* ASSIGNED TASK
Wherever a line in the data below holds "cart", copy that line.

* TASK MATERIAL
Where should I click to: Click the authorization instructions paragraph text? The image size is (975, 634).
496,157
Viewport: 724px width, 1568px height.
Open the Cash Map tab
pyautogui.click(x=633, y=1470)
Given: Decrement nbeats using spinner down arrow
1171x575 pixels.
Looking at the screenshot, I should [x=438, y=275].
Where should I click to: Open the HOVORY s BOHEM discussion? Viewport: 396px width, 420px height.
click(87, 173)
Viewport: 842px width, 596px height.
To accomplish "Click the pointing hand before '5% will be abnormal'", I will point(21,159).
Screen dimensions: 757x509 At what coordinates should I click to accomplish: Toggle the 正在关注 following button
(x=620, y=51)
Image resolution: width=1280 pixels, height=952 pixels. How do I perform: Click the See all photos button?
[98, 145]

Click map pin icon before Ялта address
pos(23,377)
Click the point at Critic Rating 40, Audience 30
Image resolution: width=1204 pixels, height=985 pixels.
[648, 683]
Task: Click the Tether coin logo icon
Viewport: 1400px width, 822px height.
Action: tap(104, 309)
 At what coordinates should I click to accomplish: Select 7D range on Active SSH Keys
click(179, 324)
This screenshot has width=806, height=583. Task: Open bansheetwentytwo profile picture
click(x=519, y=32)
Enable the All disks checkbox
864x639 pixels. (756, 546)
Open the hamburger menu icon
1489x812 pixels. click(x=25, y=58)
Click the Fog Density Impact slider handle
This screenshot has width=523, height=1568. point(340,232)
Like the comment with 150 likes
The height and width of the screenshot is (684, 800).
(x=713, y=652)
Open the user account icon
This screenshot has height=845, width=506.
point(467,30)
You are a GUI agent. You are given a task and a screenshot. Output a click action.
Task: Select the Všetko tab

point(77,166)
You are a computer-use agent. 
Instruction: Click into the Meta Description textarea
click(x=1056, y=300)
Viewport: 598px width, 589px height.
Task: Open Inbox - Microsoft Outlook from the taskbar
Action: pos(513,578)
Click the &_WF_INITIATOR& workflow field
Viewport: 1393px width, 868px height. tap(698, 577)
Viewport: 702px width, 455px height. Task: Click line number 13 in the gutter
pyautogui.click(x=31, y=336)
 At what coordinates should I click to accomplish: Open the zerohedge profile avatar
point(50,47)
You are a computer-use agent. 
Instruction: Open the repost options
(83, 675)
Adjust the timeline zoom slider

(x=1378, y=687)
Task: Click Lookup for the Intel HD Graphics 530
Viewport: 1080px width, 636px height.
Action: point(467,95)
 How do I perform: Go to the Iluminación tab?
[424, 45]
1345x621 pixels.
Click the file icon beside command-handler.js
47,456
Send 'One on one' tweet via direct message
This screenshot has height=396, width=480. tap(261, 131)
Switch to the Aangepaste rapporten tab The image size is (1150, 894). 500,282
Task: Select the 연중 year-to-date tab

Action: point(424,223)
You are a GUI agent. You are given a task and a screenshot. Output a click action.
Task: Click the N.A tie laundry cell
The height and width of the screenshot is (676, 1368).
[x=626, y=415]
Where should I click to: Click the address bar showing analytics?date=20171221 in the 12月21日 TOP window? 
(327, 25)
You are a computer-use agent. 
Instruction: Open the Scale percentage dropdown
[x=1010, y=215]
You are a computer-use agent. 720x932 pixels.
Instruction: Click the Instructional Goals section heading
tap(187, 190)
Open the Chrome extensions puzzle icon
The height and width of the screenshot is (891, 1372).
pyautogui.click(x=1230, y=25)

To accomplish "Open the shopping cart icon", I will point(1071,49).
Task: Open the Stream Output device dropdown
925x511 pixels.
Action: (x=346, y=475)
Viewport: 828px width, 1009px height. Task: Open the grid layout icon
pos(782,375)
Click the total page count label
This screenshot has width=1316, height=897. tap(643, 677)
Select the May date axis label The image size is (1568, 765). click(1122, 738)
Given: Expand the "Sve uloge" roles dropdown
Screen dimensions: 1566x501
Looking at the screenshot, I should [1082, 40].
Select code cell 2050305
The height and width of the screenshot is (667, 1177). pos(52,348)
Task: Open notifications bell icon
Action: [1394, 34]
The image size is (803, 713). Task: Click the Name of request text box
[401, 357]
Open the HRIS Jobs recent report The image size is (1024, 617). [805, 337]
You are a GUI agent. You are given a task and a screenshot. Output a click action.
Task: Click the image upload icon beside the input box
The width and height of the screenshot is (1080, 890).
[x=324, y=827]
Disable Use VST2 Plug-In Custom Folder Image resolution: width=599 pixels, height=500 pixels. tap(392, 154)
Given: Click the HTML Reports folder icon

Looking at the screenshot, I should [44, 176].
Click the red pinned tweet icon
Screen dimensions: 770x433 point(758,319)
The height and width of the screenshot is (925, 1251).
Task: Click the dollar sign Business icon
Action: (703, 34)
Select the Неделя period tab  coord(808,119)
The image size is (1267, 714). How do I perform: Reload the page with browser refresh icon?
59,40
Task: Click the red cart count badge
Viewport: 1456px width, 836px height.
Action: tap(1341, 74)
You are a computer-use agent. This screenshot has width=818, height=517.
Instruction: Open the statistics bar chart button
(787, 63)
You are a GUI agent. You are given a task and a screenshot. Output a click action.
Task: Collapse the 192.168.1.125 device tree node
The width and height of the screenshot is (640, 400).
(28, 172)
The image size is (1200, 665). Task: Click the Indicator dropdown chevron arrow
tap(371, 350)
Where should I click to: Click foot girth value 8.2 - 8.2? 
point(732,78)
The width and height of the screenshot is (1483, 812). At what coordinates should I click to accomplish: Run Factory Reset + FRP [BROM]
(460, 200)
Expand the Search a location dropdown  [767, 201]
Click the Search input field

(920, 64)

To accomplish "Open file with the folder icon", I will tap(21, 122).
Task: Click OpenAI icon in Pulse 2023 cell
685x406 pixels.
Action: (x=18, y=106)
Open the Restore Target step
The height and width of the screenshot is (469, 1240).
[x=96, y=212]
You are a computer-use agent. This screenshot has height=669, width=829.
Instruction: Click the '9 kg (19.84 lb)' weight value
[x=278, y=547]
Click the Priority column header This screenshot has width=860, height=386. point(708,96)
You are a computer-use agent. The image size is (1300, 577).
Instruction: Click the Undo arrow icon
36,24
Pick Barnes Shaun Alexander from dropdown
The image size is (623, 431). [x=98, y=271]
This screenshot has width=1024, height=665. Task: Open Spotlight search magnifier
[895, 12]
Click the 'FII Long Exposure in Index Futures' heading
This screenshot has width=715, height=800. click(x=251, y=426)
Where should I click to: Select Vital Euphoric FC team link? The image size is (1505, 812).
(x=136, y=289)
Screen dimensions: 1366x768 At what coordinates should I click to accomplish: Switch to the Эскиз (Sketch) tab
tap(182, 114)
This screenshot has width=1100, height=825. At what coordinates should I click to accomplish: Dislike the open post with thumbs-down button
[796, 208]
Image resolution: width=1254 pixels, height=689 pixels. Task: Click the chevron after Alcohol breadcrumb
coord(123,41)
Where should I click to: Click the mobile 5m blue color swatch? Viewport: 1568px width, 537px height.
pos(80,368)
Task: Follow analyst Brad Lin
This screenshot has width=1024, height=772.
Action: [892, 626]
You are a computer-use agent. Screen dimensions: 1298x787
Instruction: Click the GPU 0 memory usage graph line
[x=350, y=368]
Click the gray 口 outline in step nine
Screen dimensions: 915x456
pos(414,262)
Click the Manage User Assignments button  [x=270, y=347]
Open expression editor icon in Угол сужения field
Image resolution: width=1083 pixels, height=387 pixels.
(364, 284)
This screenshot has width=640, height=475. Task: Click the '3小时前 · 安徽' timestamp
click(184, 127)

* PROBLEM SOLUTION
To accomplish "Open the shopping cart icon", I will point(1071,49).
Task: Click the red cart count badge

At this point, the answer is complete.